The goal of the research of Susan Rooijakkers is to unravel the molecular mechanisms underlying bacterial killing by the human immune system. In particular, she investigates the molecular functioning of the complement system, a large protein network in plasma that plays an essential role in the immune response against all invading bacteria. Complement rapidly labels bacteria for phagocytosis by immune cells and directly kills Gram-negative bacteria via pore formation (Membrane Attack Complex (MAC)). Although the MAC is an evolutionary conserved mechanism to kill bacterial cells, we currently do not understand how complement activation results in bacterial killing. In 2015, she obtained the prestigious ERC Starting grant that is aimed at providing insight into these bacterial killing mechanisms. She has recently established novel methods to study complement activation in highly purified model systems allowing us to provide insight into MAC-dependent killing of bacteria.
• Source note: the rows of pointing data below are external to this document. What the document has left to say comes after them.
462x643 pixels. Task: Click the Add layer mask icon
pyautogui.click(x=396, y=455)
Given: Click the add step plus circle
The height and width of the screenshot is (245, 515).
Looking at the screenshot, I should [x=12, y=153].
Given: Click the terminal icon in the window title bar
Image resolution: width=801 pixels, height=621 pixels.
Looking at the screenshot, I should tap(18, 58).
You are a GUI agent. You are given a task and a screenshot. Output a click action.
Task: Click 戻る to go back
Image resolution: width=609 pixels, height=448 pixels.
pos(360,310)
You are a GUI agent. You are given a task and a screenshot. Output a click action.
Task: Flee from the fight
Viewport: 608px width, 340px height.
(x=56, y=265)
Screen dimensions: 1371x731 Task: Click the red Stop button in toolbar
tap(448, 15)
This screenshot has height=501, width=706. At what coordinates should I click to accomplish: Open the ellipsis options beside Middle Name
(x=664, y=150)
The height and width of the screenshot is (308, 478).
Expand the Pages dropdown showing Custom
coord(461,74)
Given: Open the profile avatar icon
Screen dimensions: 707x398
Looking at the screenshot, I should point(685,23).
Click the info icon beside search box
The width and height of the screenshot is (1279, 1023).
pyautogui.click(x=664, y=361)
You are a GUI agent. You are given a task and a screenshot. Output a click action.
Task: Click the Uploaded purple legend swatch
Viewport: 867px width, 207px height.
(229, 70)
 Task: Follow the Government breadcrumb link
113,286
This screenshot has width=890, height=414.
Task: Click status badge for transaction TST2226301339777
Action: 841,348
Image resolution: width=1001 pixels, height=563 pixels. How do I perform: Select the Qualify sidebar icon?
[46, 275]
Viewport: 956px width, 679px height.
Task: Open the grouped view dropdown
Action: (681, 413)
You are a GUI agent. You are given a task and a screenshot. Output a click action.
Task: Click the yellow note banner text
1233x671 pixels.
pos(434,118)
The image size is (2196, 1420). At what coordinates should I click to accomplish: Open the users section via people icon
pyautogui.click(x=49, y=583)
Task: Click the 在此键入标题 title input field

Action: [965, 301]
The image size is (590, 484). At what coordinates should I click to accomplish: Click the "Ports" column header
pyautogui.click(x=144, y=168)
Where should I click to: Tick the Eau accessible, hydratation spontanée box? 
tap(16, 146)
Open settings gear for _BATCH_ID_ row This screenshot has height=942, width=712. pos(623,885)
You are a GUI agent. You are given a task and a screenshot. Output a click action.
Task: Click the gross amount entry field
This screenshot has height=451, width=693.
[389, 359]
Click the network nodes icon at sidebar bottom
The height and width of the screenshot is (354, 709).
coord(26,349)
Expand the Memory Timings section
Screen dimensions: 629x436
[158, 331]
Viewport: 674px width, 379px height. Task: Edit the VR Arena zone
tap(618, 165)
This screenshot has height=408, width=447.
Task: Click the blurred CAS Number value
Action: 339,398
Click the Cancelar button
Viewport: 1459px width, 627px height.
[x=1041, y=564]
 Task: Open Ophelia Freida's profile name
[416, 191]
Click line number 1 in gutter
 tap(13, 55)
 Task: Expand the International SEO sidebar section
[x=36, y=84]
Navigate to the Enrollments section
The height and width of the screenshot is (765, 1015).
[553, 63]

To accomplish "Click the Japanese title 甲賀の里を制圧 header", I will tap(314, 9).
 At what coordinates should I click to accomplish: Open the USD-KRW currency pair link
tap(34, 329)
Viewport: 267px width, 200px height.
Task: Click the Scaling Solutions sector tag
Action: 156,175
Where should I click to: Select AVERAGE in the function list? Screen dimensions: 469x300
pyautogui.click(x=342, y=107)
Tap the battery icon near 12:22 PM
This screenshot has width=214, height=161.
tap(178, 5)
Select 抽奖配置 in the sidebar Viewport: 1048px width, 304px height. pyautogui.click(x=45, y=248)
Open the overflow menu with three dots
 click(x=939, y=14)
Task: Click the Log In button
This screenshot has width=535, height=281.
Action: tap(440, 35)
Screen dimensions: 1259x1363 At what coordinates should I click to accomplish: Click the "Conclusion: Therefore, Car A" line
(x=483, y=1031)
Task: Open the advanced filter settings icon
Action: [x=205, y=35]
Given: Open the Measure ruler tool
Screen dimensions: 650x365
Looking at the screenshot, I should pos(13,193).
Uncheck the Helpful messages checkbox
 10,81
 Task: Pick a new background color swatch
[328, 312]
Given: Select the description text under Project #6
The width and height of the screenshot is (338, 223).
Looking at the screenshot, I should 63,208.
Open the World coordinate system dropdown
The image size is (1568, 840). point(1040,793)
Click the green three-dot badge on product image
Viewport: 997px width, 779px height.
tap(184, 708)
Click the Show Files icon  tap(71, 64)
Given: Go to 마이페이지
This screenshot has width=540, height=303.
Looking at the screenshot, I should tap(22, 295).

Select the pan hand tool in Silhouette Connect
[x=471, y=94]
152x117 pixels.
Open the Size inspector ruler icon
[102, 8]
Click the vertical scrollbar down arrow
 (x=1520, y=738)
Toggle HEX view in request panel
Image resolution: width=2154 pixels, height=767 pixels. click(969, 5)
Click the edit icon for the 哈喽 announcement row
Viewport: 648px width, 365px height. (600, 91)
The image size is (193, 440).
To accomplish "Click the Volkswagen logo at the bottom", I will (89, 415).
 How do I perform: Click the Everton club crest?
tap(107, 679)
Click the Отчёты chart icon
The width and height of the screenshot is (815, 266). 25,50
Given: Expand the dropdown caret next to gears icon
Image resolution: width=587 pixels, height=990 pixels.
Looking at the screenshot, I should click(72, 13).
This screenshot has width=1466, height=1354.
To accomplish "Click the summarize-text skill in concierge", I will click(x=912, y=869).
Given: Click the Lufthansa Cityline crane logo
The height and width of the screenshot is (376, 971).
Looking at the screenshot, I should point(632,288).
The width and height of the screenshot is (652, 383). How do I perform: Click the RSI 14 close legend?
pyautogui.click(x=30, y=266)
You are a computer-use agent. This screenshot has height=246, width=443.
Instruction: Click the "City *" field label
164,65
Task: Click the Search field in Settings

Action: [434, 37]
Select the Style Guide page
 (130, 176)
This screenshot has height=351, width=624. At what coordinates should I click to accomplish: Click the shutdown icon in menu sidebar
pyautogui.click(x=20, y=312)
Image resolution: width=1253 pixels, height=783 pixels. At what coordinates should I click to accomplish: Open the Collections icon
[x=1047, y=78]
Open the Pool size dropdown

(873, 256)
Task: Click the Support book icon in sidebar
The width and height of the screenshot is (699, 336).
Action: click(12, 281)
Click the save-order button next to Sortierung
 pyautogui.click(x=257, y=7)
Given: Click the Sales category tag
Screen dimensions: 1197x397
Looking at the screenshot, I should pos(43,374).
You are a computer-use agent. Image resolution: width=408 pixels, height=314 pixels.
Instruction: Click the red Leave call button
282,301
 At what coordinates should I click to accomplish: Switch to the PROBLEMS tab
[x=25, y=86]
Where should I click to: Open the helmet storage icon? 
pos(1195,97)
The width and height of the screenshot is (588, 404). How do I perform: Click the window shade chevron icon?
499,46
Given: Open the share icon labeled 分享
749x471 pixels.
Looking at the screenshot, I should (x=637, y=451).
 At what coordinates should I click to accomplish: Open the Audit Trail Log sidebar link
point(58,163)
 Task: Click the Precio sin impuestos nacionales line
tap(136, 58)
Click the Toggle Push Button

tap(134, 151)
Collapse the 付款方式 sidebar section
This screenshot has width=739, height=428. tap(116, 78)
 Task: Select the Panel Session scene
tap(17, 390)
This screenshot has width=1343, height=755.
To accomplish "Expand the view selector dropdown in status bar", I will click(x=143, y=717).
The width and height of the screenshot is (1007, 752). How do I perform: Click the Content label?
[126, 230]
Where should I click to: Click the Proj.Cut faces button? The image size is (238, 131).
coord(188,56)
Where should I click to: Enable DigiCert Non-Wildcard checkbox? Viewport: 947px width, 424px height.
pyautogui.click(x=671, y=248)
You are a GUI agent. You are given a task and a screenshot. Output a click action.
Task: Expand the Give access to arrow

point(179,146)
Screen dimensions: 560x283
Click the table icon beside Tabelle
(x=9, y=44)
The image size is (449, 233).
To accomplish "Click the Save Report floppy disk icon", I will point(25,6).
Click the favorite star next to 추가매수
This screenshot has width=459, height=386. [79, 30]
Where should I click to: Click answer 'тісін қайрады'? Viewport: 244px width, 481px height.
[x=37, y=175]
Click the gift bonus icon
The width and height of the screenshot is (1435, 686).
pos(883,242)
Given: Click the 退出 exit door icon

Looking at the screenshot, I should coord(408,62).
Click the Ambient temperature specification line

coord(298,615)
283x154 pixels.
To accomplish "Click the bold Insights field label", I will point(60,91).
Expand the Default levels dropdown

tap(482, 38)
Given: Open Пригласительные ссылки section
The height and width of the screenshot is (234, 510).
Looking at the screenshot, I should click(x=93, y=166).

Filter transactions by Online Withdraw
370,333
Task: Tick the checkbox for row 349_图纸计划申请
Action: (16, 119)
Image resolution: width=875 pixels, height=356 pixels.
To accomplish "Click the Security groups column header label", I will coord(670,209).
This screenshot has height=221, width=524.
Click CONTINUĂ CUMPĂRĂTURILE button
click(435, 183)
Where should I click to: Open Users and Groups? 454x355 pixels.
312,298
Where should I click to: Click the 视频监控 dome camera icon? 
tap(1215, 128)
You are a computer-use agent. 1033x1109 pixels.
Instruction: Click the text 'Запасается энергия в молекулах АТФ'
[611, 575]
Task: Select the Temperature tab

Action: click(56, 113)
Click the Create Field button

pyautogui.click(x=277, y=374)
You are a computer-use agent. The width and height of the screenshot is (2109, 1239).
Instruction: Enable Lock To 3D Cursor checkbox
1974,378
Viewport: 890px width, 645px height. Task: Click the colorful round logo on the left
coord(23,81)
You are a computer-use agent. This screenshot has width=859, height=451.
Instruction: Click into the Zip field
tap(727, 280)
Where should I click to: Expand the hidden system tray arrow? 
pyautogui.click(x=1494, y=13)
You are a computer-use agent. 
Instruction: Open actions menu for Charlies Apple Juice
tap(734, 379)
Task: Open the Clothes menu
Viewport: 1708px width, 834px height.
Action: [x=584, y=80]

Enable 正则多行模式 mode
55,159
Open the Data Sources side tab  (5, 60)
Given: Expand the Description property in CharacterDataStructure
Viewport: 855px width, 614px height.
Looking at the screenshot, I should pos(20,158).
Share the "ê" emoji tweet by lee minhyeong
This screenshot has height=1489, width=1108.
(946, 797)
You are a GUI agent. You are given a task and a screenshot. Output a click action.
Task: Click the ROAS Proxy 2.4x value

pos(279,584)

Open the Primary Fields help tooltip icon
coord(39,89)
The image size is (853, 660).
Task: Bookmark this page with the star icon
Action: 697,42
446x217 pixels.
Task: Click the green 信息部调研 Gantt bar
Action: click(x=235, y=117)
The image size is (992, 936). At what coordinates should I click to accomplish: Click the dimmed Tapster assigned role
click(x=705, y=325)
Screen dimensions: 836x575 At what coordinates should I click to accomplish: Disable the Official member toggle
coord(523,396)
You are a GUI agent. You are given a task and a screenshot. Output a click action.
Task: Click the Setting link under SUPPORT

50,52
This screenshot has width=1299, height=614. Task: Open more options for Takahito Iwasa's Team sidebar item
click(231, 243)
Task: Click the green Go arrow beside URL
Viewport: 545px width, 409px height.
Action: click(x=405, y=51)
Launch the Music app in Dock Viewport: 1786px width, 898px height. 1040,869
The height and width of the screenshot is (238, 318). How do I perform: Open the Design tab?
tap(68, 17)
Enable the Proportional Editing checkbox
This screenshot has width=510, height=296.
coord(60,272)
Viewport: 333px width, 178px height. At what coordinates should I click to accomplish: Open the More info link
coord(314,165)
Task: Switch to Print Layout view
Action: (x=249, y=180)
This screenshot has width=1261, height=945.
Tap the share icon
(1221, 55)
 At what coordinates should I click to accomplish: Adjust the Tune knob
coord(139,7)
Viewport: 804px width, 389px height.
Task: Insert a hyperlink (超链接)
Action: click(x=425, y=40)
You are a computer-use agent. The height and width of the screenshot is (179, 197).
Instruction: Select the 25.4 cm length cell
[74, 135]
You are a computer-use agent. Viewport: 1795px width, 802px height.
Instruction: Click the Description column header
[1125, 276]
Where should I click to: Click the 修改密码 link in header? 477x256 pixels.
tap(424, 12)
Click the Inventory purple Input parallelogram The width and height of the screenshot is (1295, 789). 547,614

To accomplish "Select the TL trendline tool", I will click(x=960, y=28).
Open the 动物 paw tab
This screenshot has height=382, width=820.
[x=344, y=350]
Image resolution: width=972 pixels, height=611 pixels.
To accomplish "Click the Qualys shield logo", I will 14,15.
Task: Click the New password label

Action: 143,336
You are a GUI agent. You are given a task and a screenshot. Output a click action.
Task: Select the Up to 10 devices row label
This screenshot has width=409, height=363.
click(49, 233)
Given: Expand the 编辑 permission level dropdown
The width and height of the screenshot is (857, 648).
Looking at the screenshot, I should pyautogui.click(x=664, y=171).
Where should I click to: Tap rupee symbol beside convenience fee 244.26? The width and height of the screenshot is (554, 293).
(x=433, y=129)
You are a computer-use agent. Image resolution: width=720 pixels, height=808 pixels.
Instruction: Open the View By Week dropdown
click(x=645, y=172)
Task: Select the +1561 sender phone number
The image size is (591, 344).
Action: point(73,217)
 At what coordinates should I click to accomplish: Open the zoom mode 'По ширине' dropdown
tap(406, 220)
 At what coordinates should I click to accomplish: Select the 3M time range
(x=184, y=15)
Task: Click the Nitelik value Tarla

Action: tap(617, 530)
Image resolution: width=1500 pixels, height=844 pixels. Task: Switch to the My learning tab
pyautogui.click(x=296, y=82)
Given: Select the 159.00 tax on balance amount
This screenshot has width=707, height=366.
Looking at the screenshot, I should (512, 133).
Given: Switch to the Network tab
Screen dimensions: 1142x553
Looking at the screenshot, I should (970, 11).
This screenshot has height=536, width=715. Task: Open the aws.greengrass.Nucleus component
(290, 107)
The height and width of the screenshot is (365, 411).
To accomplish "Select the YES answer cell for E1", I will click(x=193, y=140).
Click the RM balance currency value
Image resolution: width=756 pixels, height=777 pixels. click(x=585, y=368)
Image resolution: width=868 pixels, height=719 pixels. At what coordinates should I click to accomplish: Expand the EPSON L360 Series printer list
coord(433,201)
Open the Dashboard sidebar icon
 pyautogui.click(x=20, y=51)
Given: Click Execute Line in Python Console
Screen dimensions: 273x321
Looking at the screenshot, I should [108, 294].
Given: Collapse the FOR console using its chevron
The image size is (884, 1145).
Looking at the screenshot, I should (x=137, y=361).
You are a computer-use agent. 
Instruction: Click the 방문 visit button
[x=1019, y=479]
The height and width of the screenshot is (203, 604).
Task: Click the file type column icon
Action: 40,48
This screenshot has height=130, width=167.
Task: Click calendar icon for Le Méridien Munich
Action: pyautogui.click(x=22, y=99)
Other projects in the lab involve unravelling processes underlying complement-mediated phagocytosis. Complement is essential in immune eradication of Gram-positive bacteria. She aims to elucidate the molecular details of complement opsonin-receptor interactions . The work will pave the way for several therapeutic applications, including targeted complement-dependent cytotoxicity (CDC) and antibody therapy of clinically important Gram-positive bacteria. Furthermore, her studies will create new avenues for blocking the undesired complement activation during systemic bacterial infections and sepsis.